Abstract
Purpose:
Based on a number of clinical, experimental and genetic data, lipid accumulation, oxidant stress and inflammation appear to partake in the pathogenesis of age-related macular degeneration (AMD). CD36 is an interesting target given its pleiotropic actions on uptake of oxidized lipids, induction of inflammation and oxidant stress, and modulation of angiogenesis through the above actions as well as by being the receptor for the potent anti-angiogenic factor thrombospondin-1; of interest these angiogenic modulatory properties are largely independent of VEGF. Using a rational medicinal chemistry approach we proceeded to discover lead CD36 modulators that could be effective in inhibiting CNV.
Methods:
Based on a prototypical CD36 ligand EP80317,we generated a library of novel azapeptides(YGR100, YGR212-2, YGR212-4, CP-08-24 et CP-07-95, Aza-Lys [negative control]) , that were tested for their biological activities, in vitro and in vivo. Using primary (peritoneal) macrophages stimulated with a ligand for TLR2 (R-FSL1; a danger/pathogen-associated molecular pattern receptor which interacts with CD36), we screened for induction of various cytokines/chemokines with Elisa kit.

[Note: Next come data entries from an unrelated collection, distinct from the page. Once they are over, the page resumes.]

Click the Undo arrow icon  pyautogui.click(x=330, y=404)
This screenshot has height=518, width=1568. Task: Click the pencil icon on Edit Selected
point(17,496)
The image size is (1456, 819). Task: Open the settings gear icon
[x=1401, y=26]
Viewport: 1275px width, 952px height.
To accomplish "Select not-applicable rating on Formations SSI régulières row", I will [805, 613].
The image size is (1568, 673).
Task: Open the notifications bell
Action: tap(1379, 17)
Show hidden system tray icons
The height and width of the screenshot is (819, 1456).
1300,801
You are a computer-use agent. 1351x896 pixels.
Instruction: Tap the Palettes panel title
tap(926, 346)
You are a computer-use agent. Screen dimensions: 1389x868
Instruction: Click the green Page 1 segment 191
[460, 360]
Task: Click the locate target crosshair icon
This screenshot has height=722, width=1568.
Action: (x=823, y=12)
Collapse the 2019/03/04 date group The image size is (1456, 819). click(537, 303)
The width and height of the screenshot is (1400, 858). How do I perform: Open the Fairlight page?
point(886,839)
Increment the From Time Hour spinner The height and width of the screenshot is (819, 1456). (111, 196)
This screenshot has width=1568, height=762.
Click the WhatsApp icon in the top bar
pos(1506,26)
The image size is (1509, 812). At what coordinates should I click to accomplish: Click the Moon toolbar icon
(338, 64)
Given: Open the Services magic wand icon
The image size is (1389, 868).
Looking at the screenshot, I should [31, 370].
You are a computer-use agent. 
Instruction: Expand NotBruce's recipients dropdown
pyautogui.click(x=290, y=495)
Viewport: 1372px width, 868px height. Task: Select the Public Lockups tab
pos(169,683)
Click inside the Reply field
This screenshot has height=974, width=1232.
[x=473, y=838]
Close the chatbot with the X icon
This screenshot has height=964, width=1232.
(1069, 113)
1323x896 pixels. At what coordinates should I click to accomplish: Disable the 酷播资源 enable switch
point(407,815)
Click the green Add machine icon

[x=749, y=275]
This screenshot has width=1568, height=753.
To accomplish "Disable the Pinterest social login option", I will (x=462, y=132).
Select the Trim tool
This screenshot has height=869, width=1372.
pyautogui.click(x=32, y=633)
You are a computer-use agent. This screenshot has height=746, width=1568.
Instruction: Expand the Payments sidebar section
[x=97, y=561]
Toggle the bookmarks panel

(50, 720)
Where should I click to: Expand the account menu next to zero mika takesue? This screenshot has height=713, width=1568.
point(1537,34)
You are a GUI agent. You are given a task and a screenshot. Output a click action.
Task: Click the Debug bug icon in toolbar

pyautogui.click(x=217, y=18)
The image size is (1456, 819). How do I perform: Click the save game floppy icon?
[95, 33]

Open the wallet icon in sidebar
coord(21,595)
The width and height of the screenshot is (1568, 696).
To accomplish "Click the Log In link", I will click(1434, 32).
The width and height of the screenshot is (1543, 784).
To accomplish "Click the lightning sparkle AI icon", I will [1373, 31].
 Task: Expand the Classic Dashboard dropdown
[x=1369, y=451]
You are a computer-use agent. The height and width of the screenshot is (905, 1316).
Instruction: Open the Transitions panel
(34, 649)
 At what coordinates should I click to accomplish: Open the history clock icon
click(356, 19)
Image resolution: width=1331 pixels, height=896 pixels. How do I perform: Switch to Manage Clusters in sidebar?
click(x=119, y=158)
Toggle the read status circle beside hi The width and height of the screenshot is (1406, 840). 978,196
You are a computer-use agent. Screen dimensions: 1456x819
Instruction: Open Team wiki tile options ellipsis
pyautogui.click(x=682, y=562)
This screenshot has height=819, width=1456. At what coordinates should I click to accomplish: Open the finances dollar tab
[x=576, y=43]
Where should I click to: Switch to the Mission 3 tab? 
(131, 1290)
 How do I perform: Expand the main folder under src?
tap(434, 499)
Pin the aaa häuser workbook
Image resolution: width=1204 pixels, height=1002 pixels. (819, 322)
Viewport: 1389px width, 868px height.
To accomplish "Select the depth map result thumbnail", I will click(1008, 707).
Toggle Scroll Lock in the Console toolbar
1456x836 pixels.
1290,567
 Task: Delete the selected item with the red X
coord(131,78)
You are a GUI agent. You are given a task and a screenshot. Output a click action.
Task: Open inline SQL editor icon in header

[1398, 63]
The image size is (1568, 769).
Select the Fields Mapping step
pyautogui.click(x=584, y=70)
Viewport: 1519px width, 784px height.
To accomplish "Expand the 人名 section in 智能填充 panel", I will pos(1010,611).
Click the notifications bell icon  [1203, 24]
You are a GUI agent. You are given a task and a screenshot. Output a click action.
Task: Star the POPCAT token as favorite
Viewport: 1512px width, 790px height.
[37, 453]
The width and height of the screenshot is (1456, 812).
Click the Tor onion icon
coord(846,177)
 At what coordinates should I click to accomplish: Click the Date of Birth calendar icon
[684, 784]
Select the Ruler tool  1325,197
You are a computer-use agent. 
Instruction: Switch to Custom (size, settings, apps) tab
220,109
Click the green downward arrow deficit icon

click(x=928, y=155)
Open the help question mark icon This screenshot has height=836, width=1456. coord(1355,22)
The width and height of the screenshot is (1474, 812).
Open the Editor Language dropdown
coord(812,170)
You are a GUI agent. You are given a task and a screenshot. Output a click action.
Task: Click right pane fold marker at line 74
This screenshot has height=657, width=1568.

We verified the physiologic impact of these observations in vivo. In a validated model of AMD in Apo-E-null mice illuminated with 1000 lux blue light for 5 days, we quantified macrophage/microglia (Iba-1-immunopositive) accumulated CD36-dependently in the sub-retina. The angiogenic effect of these CD36 ligand was tested with an established model of neovascularization of choroidal explants ex vivo before to be used in an in vivo model of laser impact-induced CNV.
Results:
All new azapeptides effectively inhibited R-FSL1-induced pro-inflammatory TNF, IL-6 (except for CP-07-95), and MCP-1, but did not affect anti-inflammatory IL-10; as expected, efficacy of azapeptides was not detected on macrophage from CD36-null mice. In vivo, the accumulation of macrophage/microglia in the sub-retina induced by illumination was abrogated by all azapeptides except CP-07-95 and CP-08-24. Ex vivo, we found that YGR100, YGR212-4 and CP-08-24, were effective in markedly reducing choroidal vascular sprouting in choroidal explants.
Conclusions:
Our findings have uncovered novel CD36 modulators YGR100, YGR212-4 and CP-08-24, exhibiting common aza-amino acid motifs, as potential candidates for CNV in ‘wet’ AMD.